Setiap awal bulan pengurus OSIS bertugas menjadi petugas upacara bendera dimana aku selalu ditugaskan sebagai pembaca doa. Aku sangat menikmati tugas ini karena bagiku doa adalah segalanya. I believe pray is to answer every problem in my life because pray is mysterious power of Allah SWT. Sebagai seorang beragama doa adalah yang paling utama, tidak hanya dalam satu agama namun untuk semua agama. Meskipun semua mempunyai jalan masing-masing untuk kembali kepada sang pencipta.
Selain menjadi pengurus OSIS aku juga tergabung di tim sepakbola sekolahku. Aku biasa berlatih tiap selasa dan sabtu sore di sebuah Stadion sepakbola yang ada di Karanglewas. Aku biasanya berangkat menggunakan sepeda karena rumahku yang tak begitu jauh dari lapangan tempat aku biasa berlatih. Aku masih ingat bagaimana perjuanganku untuk mengumpulkan uang untuk membeli sepatu bola. Karena tepat ketika masuk SMP aku juga tergabung di salah satu SSB ternama yang cukup terkenal disini yakni SSB Bintang Sembilan.
Aku memutuskan untuk bergabung karena di kampungku sepak bola tidak begitu berkembang. Hanya bermain biasa saja dengan liar tanpa ada pelatihan. Aku ingat sepatu bolaku yang pertama adalah seharga 35.000 yang aku beli di komplek pertokoan didaerah kebondalem dengan membonceng sepeda bersama ayahku selepas berjualan di komplek Pasar Wage Purwokerto. (sekarang entah betul atau tidak aku mendapatkan kabar bahwa tempat tersebut telah digusur karena suatu hal yang tidak aku ketahui dengan pasti).

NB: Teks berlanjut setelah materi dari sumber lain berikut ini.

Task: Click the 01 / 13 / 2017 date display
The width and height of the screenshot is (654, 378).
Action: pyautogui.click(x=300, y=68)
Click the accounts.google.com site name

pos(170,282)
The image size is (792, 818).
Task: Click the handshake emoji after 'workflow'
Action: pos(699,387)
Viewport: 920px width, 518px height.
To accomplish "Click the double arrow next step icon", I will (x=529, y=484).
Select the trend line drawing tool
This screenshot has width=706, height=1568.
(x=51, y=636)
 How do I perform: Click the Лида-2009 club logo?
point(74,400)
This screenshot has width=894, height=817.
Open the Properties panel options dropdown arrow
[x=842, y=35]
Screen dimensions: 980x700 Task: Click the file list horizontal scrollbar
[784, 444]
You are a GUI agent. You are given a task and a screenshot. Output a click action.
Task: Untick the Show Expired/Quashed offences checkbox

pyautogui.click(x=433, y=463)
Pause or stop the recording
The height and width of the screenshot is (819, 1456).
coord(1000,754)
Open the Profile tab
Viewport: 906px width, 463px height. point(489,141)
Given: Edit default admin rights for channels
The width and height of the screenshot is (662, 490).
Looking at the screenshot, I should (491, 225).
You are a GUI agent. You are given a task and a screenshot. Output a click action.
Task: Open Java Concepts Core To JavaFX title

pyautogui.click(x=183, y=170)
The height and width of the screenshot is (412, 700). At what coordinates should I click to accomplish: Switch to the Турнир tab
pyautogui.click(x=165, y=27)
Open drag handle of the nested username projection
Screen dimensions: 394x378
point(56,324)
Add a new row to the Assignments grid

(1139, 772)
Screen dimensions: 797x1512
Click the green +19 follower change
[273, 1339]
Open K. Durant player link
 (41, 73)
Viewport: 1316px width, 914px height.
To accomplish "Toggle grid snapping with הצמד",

Jujur aku tidak begitu menikmati dengan pasti akan segala hal yang aku alami pada saat kelas 7. Semua seolah berjalan lebih cepat dari biasanya. Juga kecepatan bus sinar mas yang saat itu aku naiki dari sekolahku menuju salah satu tempat wisata yang cukup terkenal di wilayah Barlingmascakeb yakni Owabong.
Setiap bulan sekali setelah selesai jam pelajaran di sekolahku ada kegiatan renang. Sekolahku sendiri sudah bekerja sama dengan tempat kolam renang sekaligus lokawisata tersebut. Jadi hampir tiap ada kegiatan renang selalu di laksanakan di tempat tersebut. Kecuali ketika lokawisata tersebebut dalam masa perbaikan infrastruktur ataupun hal lainnya yang tidak memungkinkan untuk dibuka pelayanan.
Meskipun dengan biaya masuk sekaligus transportasi yang hanya sekitar 20.000 rupiah persiswa, tetap saja jumlah itu terasa besar bagiku pada saat itu dengan uang saku seribu ataupun dua ribu perharinya. Sementara ayahkupun tidak selalu memberikanku uang untuk berangkat karena aku akui kondisi perekonomian keluargaku saat itu sangatlah sulit.
Aku bersyukur hampir tiap tahunnya bisa mendapat beasiswa di sekolah sehingga bisa meringankan beban orang tua ku.
Membuka kisah lama tentunya akan mengingatkan kembali tentang peristiwa-peristiwa terdahulu sepertihalnya sebuah peristiwa mencengangkan di hari itu, ada hal yang tak pernah aku lupakan ketika suatu waktu di sebuah sore yang mendung aku begitu bahagia ketika aku bisa mengikuti renang dan pergi ke Purbalingga dengan teman-teman di kelasku.
Aku sungguh begitu menyukai perjalanan. Dan aku merasa perjalanan ini akan terasa asik.
Sepulang sekolah tepatnya setelah selesai shalat Dzuhur aku dapati semua teman sekolahku telah berhamburan menjuju bus untuk berebut tempat duduk. Hal yang sangat membosankan bagiku. Akhirnya akupun ikut berangkat dengan rombongan. Aku masuk kedalam bus ketika beberapa saat sebelum bus di berangkatkan dengan berebekal uang lima ribu rupiah dengan sebuah botol air mineral yang aku bawa dari rumah sejak berangkat sekolah.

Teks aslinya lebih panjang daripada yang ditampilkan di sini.